*DATA PROVIDED:*
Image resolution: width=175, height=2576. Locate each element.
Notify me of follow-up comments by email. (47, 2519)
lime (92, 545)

* * *

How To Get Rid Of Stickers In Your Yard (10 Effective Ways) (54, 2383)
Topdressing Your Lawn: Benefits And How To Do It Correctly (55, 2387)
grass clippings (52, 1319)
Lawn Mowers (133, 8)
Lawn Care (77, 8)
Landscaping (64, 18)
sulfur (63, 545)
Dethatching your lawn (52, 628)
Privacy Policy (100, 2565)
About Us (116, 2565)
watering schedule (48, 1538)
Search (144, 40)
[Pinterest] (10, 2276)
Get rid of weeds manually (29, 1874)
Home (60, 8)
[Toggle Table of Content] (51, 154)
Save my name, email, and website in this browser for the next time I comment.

---

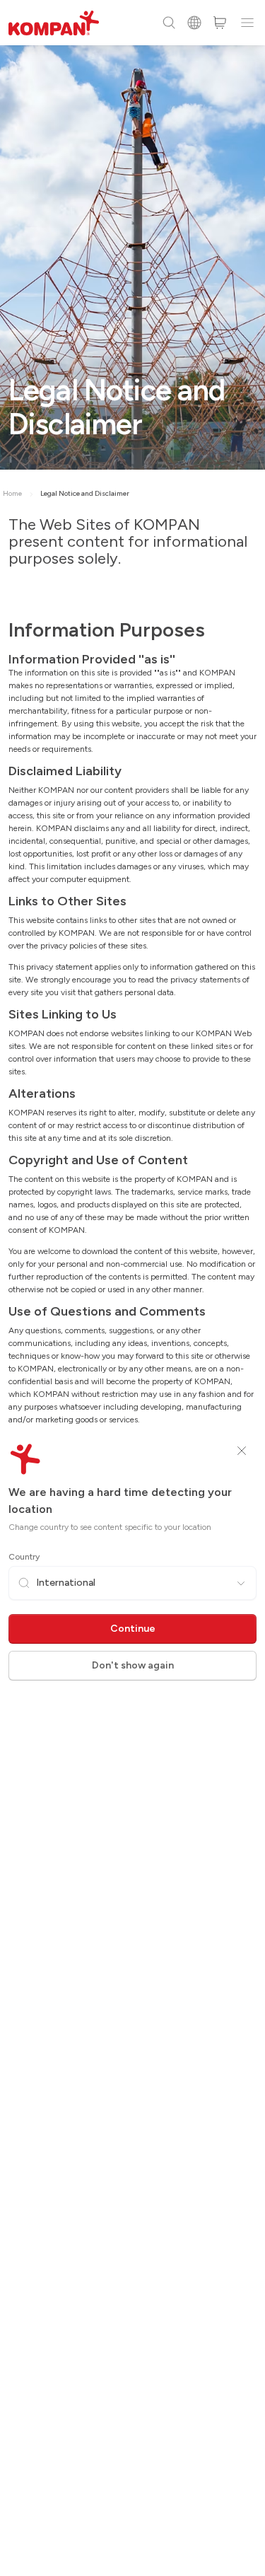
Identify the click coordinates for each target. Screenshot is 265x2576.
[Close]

*TASK REQUIREMENTS:* What lines in the material mention "email"? Copy every one of them.

*TASK SOLUTION:*
Notify me of follow-up comments by email. (47, 2519)
Save my name, email, and website in this browser for the next time I comment.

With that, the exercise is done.